DATA TO PROCESS>
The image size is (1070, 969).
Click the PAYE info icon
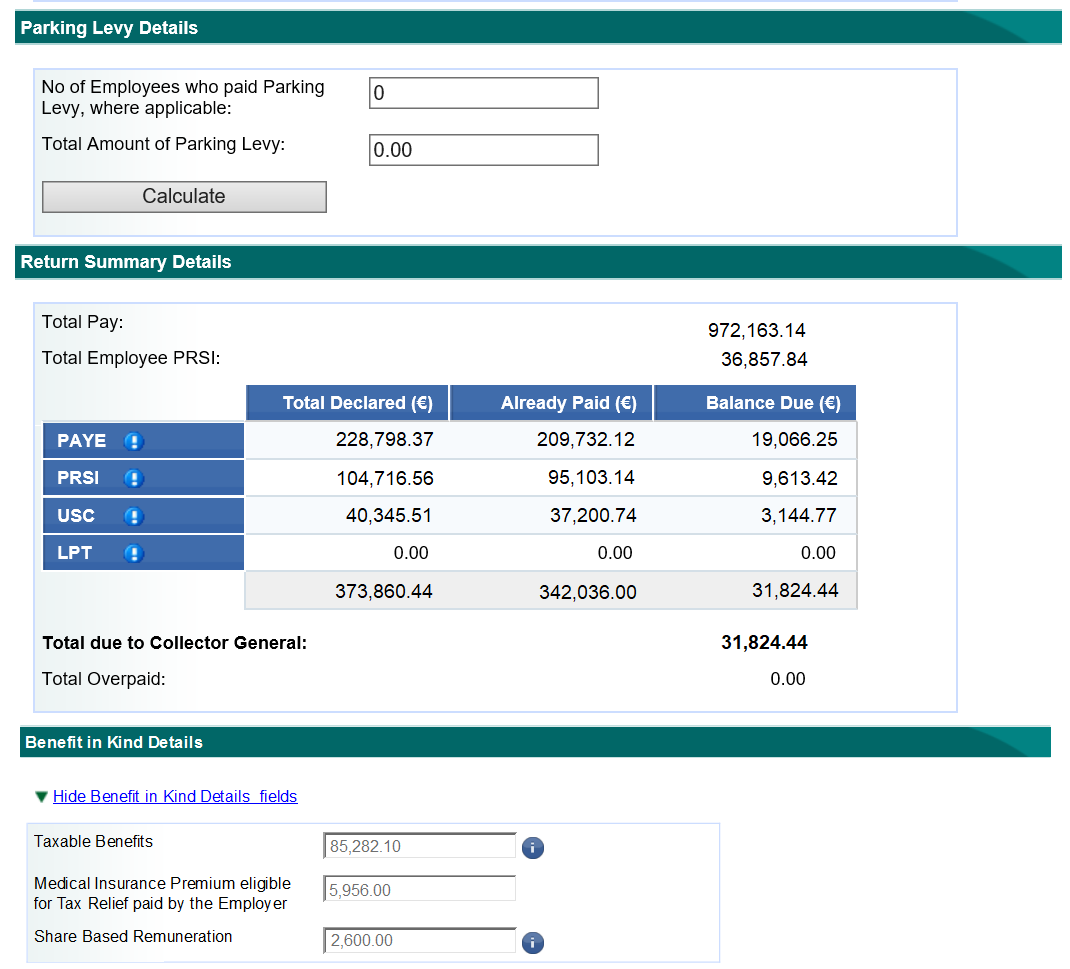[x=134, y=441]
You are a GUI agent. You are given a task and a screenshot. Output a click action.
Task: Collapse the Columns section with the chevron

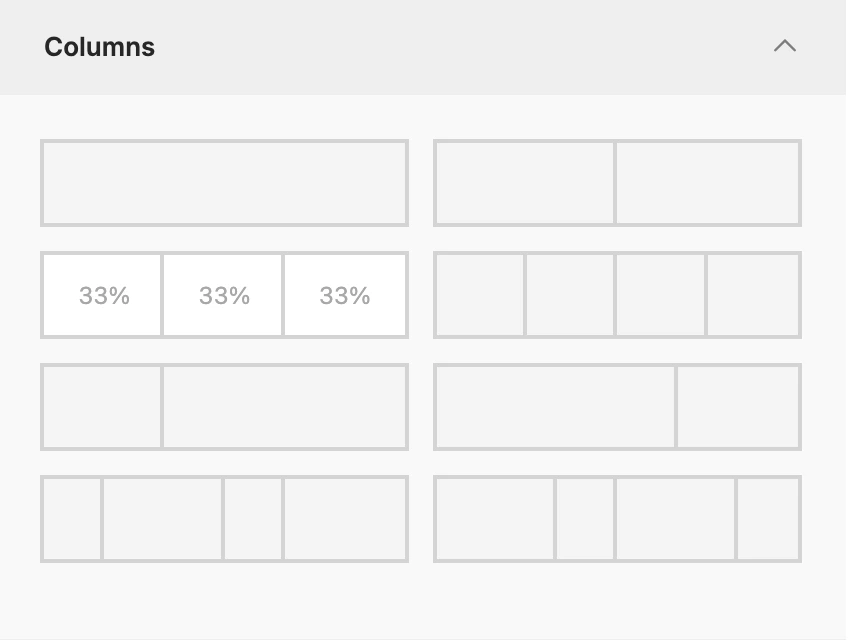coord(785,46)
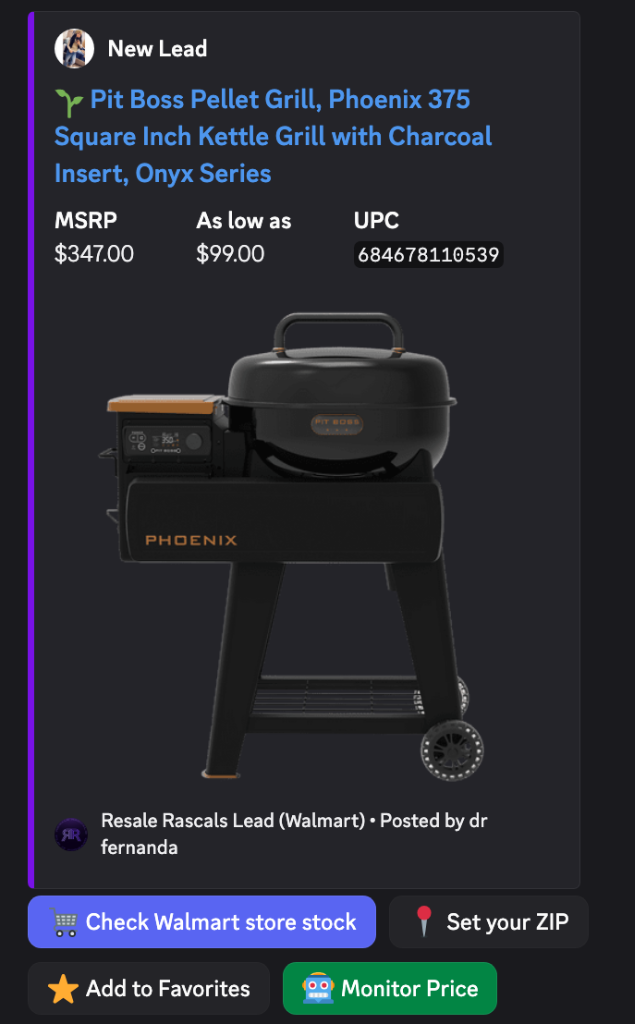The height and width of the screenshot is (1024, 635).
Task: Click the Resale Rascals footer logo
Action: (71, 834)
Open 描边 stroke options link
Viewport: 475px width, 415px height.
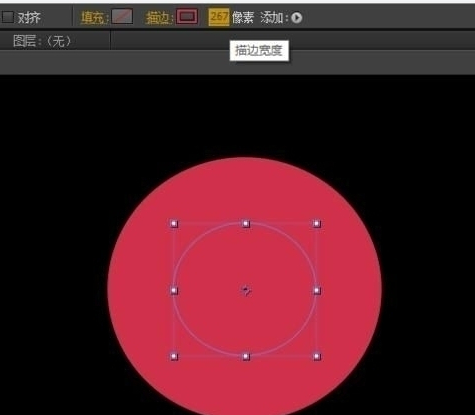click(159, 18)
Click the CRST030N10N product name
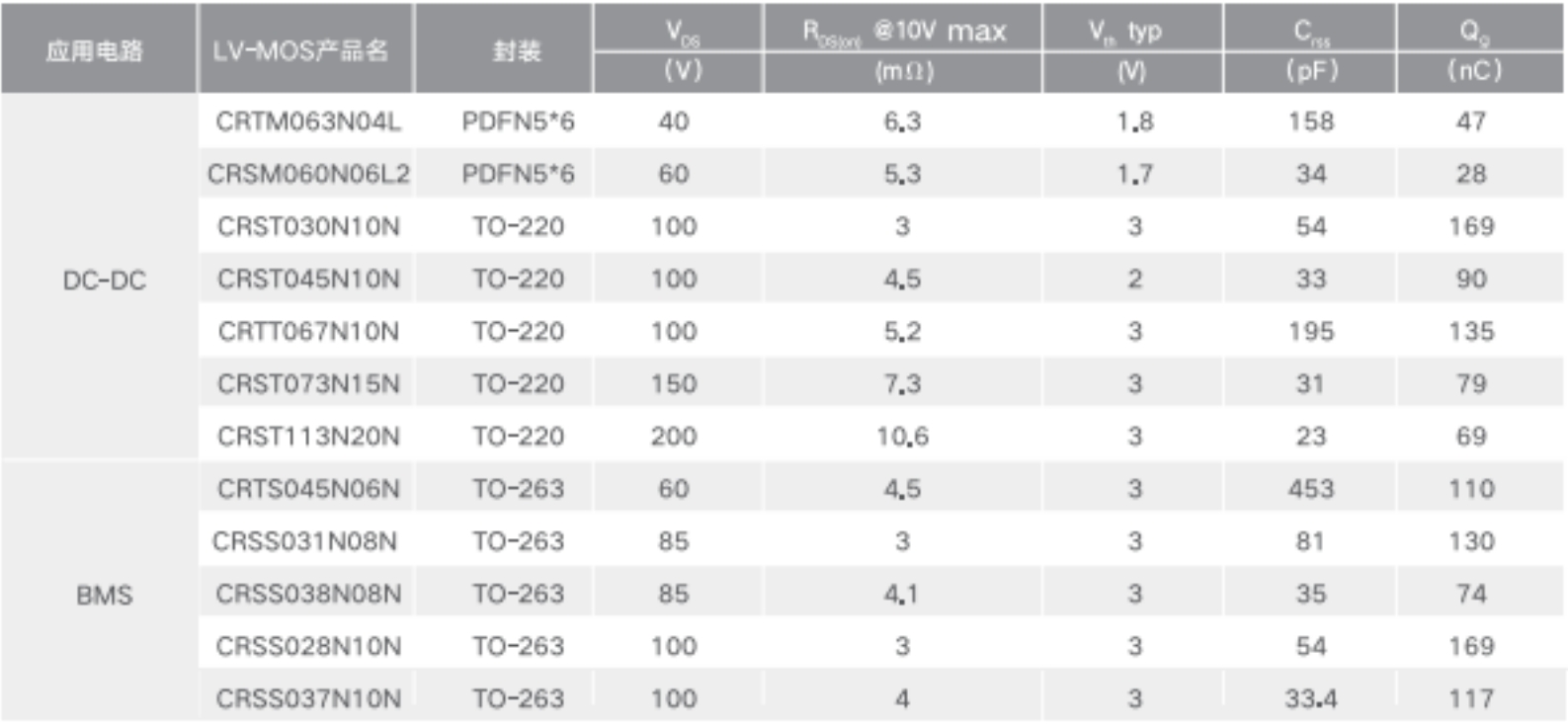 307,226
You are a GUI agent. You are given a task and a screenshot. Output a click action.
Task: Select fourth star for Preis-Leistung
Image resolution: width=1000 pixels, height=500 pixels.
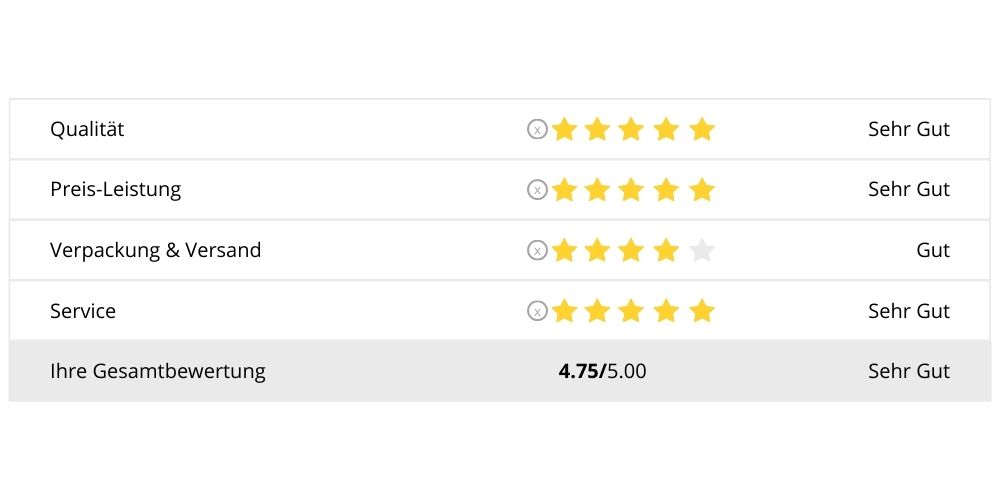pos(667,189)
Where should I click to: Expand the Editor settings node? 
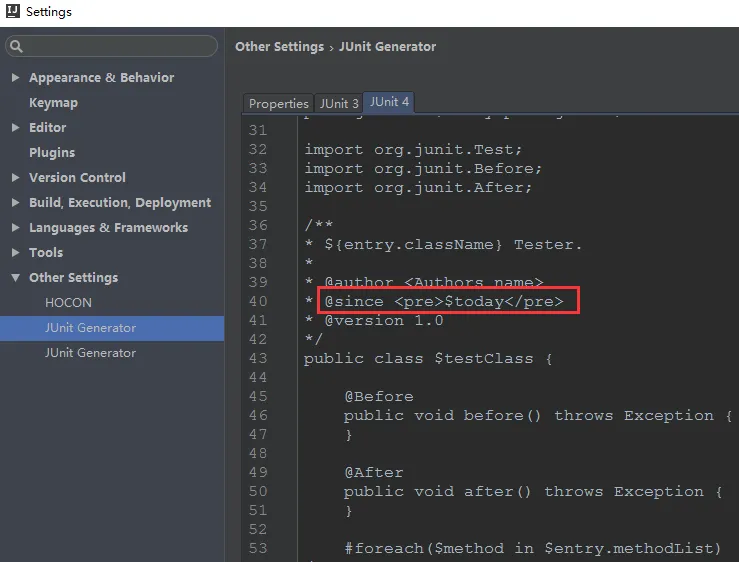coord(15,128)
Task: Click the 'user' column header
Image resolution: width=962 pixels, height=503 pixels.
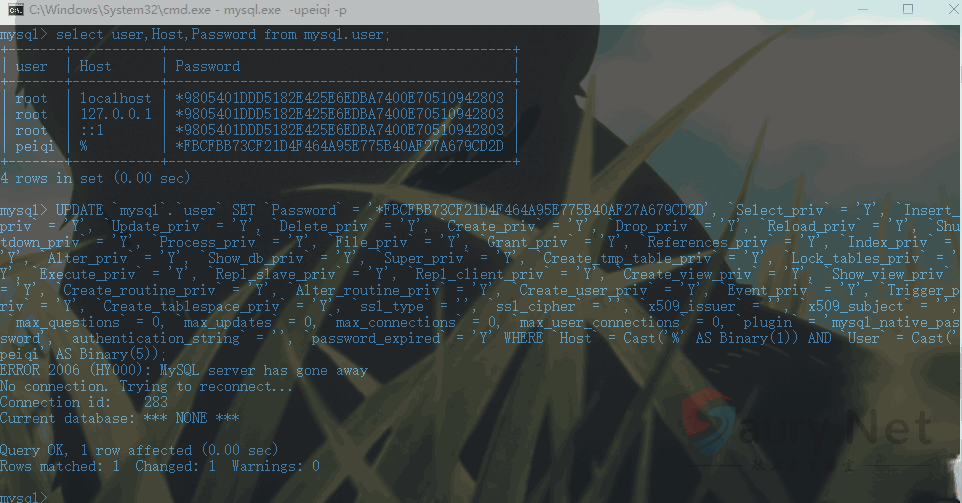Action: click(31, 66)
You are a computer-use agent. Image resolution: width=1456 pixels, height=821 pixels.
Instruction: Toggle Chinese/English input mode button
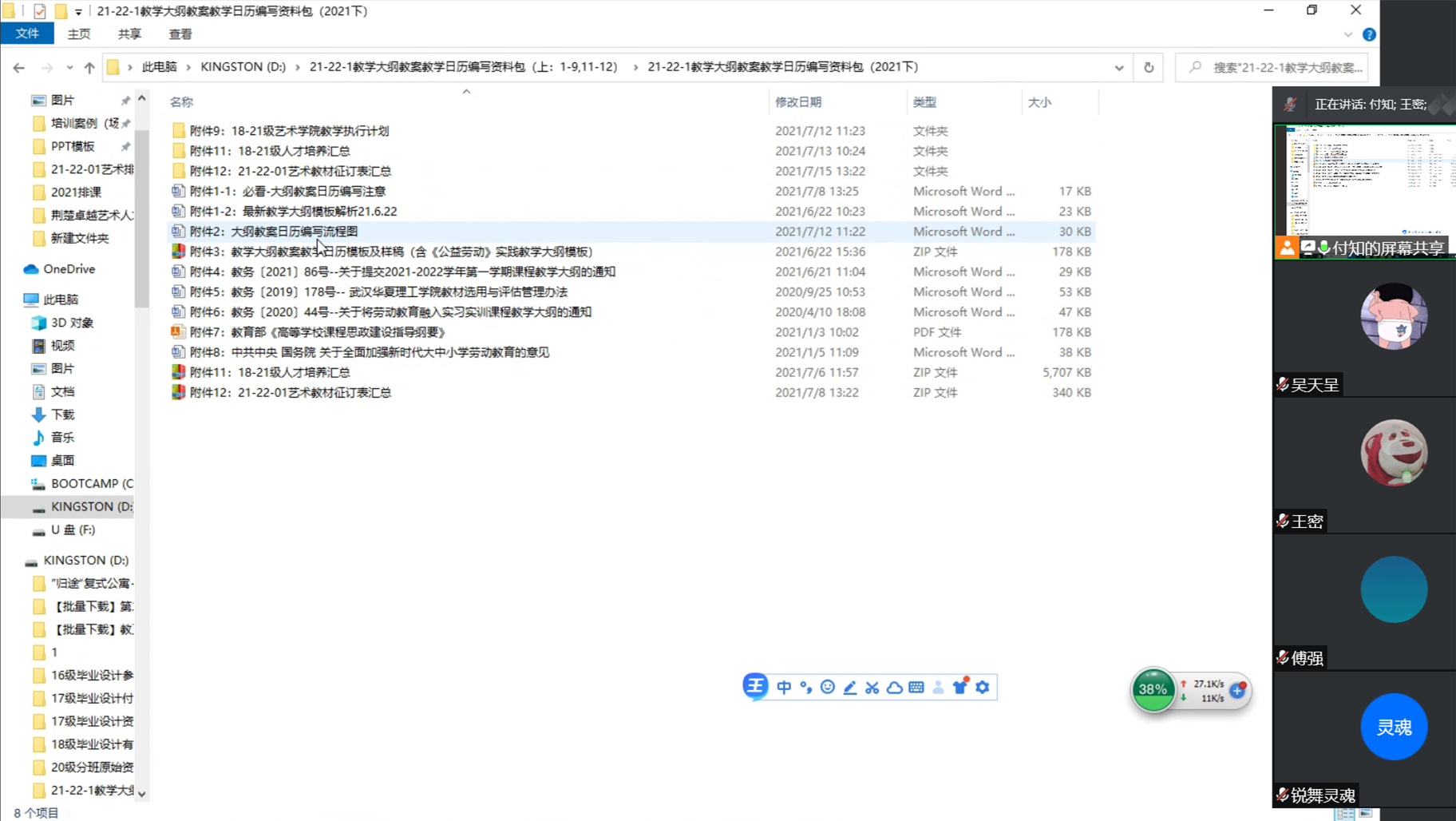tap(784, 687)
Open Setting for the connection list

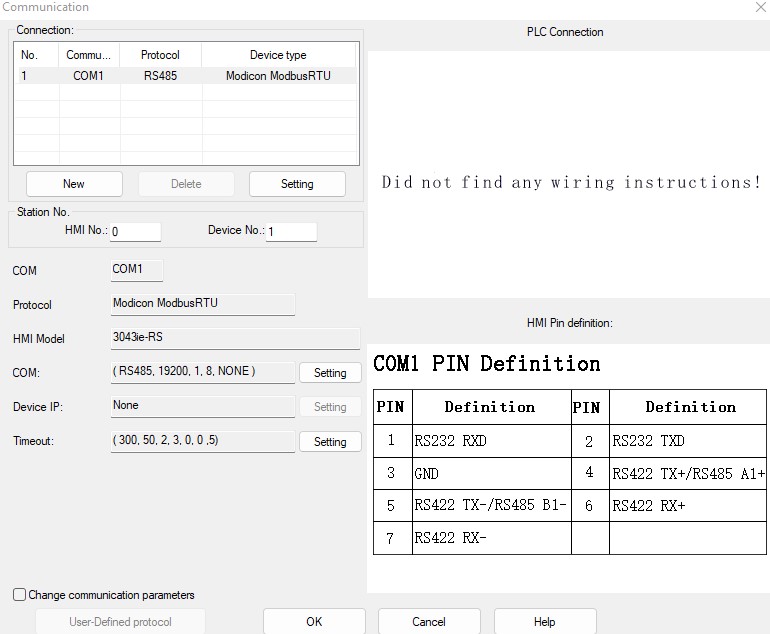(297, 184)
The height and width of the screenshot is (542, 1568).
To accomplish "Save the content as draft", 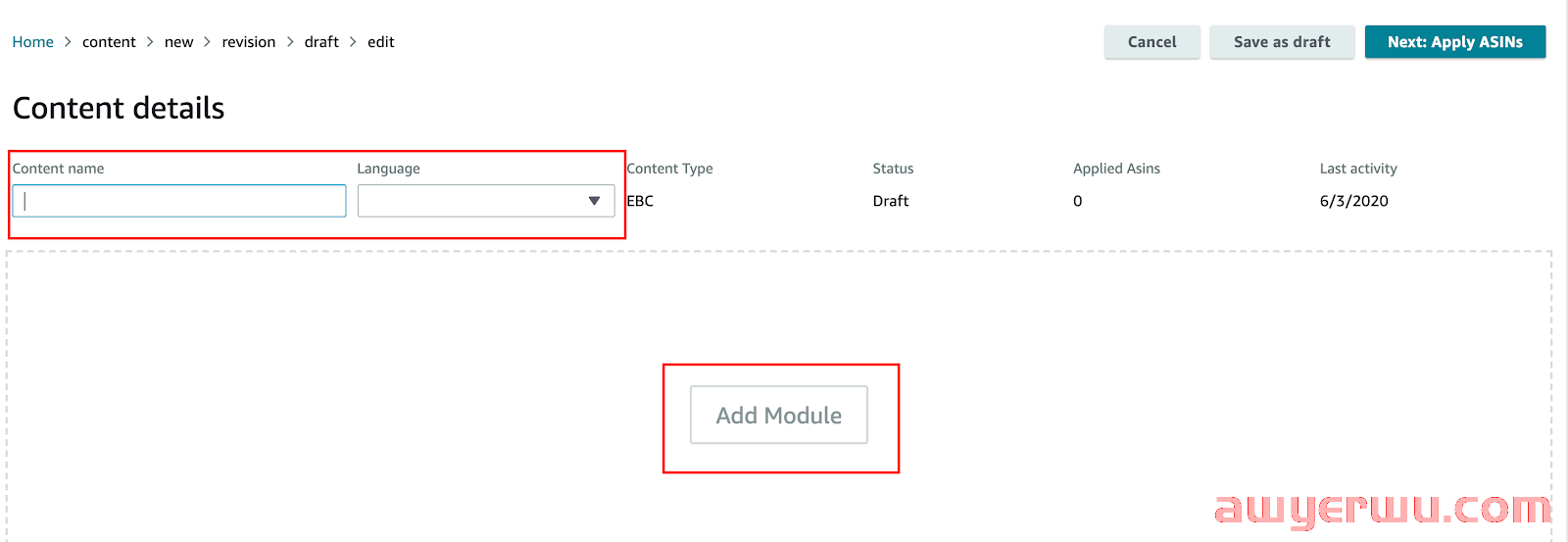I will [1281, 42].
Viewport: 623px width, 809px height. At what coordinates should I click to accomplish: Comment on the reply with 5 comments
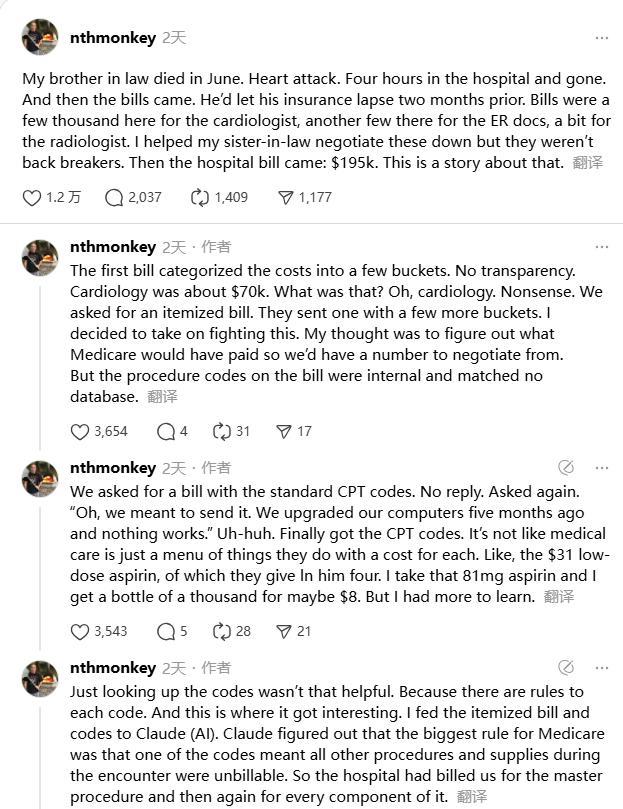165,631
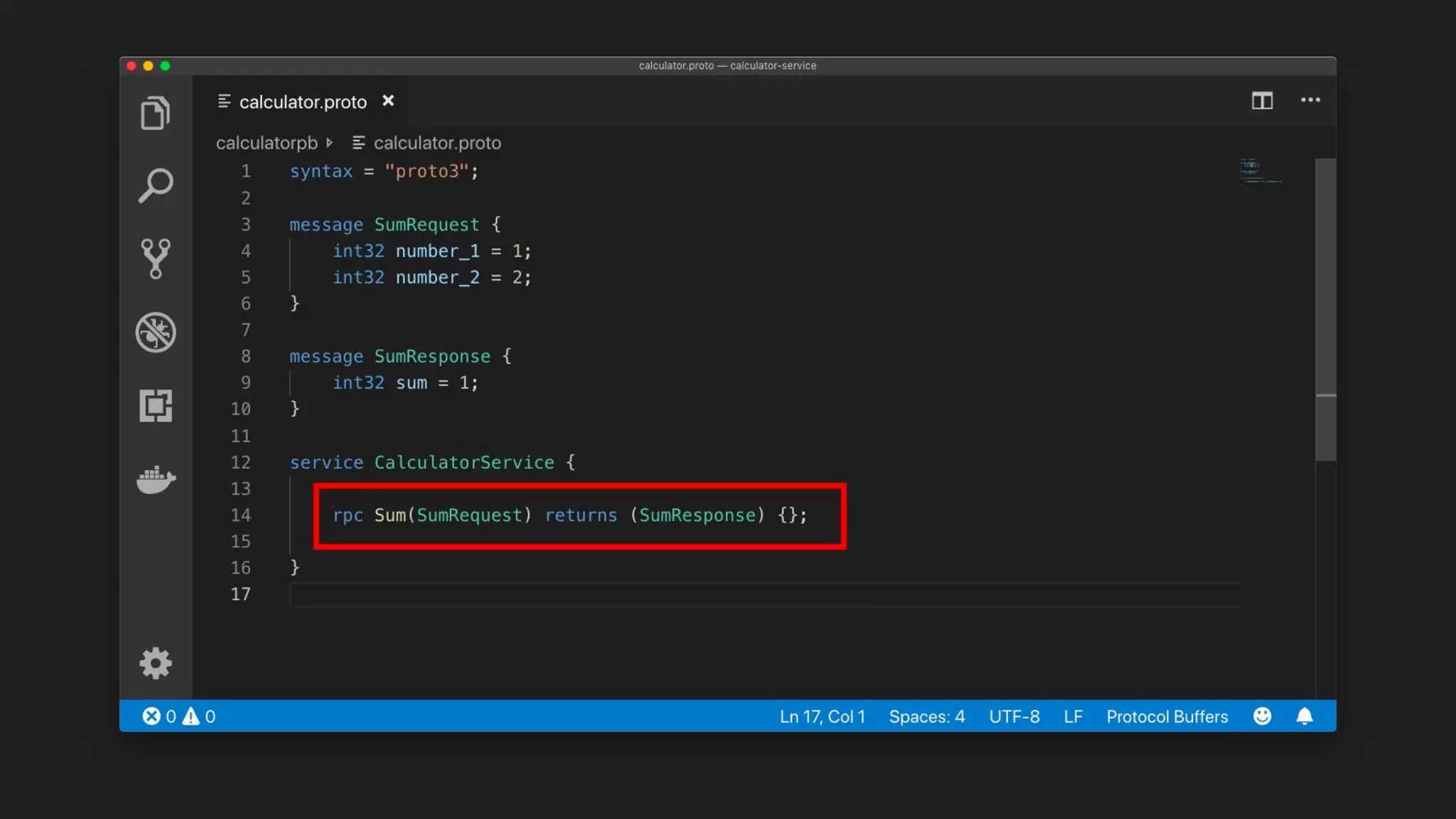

WHAT YOU HAVE TO DO> Please rewrite the listing from the line containing "Click the CRST030N10N product name" down to the line containing "pos(667,189)", both lines included, with the requests kept, shifting every coordinate in the answers by -84. Omit the pictures.

WRITTEN RESPONSE>
Click the CRST030N10N product name
 223,142
You are a GUI agent. You are given a task and a screenshot. Output a click action.
Task: Select fourth star for Preis-Leistung
Image resolution: width=1000 pixels, height=500 pixels.
pos(583,105)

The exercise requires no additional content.